New methods-new information

"The application of genomics-based technologies allows us to be so much more precise in identifying these bacteria," says Dr. Topp. "The differences between a toxic strain and a non-toxic strain of E. coli can be very subtle—there are even differences within strains. To have confidence in your decision about which is which, genome sequencing—so you can compare the DNA of the bacteria side-by-side—is the best method available."

That is why, as samples were collected, they were shared with yet another team in the FWS project, headed by Dr. Morag Graham at the Public Health Agency of Canada. "Whole genome sequencing of the verotoxigenic strains of E. coli led by Dr. Graham fills in another piece of the puzzle," says Dr. Topp. "We can see, for example, which genes are associated with their toxicity to humans and the genes associated with antibiotic resistance in these bacteria—something that is becoming a real concern."

Putting new knowledge to work

In the final few months of the FWS project, Dr. Topp and his team will be focused on the source tracking part of their research—looking for common factors between areas where a particular strain of verotoxigenic E. coli was identified and the surrounding environmental conditions.

"As each sample was collected, we recorded how the land in the area was being used—was there a large human population or a cattle or other livestock operation, for example," says Dr. Topp. "As part of our sample testing, we looked for any type of fecal contamination in the water. These bacteria are quite specific to their host so, for example, if we found significant markers of fecal bacteria from cattle where we found a strain of vertoxigenic E. coli, we would interpret that as cattle being the primary source of the E. coli contamination."

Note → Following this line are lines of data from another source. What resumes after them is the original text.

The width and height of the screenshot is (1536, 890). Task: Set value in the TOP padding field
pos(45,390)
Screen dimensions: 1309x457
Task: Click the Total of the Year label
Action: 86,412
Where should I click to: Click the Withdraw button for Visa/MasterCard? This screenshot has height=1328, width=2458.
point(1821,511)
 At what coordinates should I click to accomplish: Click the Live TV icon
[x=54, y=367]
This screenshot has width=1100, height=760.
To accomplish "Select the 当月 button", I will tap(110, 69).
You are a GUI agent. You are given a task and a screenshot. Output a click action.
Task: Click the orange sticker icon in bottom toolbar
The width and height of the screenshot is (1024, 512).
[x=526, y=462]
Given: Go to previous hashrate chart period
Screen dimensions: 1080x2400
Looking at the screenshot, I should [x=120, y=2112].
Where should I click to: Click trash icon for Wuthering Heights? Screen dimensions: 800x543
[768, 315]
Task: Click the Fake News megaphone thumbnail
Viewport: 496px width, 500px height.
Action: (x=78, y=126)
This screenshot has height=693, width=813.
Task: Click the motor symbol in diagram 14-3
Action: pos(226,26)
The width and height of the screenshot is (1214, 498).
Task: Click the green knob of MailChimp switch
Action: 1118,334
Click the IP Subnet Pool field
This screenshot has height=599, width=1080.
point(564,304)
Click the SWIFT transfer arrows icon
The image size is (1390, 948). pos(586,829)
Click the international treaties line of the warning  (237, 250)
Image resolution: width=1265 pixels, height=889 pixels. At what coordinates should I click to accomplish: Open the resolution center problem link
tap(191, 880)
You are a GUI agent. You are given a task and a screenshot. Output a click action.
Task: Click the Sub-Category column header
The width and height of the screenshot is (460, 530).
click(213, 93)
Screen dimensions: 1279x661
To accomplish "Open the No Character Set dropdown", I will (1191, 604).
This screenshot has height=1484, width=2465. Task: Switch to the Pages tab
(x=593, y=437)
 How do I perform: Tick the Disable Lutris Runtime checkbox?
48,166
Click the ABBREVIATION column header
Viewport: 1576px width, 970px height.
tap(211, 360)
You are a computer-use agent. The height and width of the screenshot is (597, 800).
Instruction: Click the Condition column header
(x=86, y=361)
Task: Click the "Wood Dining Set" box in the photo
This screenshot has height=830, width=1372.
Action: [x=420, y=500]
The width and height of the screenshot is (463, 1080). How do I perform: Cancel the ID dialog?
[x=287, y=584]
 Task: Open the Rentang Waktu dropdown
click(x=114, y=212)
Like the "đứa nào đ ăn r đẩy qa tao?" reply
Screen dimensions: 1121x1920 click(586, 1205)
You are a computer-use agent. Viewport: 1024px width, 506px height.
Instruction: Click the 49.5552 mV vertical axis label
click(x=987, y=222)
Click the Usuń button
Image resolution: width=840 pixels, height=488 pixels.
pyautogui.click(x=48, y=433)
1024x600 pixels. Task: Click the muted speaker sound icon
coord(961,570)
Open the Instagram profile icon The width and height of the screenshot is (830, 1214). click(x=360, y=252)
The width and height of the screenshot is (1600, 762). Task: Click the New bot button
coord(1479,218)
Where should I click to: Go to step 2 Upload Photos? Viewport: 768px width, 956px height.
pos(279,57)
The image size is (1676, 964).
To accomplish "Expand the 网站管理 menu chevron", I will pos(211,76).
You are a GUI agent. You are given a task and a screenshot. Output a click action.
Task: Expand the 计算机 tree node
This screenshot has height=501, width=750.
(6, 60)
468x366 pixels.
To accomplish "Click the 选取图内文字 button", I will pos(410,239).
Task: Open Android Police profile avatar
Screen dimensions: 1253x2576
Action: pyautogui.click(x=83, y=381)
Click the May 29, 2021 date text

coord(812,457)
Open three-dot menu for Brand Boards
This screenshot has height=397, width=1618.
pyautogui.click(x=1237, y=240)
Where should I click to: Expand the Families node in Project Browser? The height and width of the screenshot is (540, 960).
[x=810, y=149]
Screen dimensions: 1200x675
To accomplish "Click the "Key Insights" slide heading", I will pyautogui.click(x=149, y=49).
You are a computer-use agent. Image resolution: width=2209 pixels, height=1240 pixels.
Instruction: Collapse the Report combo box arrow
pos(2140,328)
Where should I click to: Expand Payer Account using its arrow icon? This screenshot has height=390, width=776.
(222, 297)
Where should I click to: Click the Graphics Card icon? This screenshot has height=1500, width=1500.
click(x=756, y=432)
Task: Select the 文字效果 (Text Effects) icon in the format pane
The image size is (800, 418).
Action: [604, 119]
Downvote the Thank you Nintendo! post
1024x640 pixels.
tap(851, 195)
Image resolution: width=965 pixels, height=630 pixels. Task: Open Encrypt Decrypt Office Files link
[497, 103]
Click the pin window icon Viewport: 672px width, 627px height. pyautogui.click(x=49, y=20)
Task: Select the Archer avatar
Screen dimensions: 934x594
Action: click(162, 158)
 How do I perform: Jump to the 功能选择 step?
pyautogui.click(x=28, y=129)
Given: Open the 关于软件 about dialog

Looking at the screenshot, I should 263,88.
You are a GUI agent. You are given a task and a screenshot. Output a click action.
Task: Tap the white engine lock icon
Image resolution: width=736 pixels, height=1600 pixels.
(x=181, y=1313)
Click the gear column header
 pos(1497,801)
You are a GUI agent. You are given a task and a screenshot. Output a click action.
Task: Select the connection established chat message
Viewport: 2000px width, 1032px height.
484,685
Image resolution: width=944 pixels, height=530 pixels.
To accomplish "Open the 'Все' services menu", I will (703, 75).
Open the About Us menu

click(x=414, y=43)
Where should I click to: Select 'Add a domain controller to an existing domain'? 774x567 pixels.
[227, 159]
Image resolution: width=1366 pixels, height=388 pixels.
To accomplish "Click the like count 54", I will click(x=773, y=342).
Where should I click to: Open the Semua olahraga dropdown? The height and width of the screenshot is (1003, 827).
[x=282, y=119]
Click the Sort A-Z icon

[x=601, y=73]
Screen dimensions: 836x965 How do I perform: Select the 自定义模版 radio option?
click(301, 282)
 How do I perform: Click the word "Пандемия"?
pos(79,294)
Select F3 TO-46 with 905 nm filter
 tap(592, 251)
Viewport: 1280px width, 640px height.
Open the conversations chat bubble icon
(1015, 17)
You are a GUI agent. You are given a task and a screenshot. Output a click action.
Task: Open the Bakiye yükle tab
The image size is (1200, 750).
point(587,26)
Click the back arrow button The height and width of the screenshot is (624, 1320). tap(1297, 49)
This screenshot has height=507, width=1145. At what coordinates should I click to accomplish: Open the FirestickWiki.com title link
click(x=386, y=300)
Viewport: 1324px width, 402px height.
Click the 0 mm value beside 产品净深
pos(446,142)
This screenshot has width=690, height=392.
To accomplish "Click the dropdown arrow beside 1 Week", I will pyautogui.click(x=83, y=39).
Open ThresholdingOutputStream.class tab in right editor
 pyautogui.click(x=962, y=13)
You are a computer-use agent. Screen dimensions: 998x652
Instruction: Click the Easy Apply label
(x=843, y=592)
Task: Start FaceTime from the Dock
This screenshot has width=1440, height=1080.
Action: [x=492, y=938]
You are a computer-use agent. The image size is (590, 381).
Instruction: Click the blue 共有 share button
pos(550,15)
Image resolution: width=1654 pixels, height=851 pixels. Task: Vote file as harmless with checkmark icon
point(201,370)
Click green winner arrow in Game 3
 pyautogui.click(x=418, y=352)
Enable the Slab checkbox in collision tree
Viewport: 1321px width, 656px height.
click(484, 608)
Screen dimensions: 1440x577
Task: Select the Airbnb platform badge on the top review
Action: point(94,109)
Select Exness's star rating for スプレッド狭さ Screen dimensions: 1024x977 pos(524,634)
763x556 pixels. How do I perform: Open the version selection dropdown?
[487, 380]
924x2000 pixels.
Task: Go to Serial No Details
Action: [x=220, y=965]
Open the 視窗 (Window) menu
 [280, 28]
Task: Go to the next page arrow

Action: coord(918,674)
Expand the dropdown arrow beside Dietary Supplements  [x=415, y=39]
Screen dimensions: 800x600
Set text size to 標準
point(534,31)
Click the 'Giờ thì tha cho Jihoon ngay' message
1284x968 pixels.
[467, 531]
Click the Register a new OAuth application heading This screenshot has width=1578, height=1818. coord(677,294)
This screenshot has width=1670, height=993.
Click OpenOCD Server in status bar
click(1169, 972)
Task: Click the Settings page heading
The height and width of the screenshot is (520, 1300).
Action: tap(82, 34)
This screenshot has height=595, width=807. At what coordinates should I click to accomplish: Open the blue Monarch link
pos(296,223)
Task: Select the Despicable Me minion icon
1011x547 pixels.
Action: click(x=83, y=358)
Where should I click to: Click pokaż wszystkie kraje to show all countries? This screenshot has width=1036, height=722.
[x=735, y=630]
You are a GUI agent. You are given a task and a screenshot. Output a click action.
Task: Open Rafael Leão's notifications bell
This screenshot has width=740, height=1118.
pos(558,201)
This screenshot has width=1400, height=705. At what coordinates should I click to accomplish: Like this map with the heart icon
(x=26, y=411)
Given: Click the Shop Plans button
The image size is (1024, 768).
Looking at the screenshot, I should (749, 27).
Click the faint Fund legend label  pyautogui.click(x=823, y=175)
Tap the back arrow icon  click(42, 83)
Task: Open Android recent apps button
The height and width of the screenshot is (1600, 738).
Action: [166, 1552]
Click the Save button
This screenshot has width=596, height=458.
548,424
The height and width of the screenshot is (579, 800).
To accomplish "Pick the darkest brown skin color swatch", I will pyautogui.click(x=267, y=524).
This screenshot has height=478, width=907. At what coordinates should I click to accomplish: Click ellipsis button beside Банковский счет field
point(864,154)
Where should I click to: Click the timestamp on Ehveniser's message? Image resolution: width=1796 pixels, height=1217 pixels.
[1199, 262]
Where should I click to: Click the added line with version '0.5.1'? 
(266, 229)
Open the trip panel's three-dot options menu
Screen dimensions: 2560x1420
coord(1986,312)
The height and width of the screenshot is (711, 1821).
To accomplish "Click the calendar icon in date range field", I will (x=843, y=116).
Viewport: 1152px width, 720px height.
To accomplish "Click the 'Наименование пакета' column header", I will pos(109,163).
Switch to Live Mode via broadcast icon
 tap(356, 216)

Enhancing public health and safety

Dr. Katarina Pintar, Manager of the Centre for Food-Borne, Environmental and Zoonotic Infectious Diseases at the Public Health Agency of Canada says the research led by Dr. Topp will have an impact.

"Source tracking E. coli in the environment in this way will help to inform broad surveillance initiatives such as FoodNet Canada, focused on trying to figure out where and why Canadians are getting sick," says Dr. Pintar. "It will also inform monitoring initiatives of local watersheds led by conservation authorities and municipalities. A greater understanding of the sources of a contaminant like E. coli can help inform more effective land use management practices to reduce downstream contamination, as well as more effective public health interventions at the local, provincial and federal level."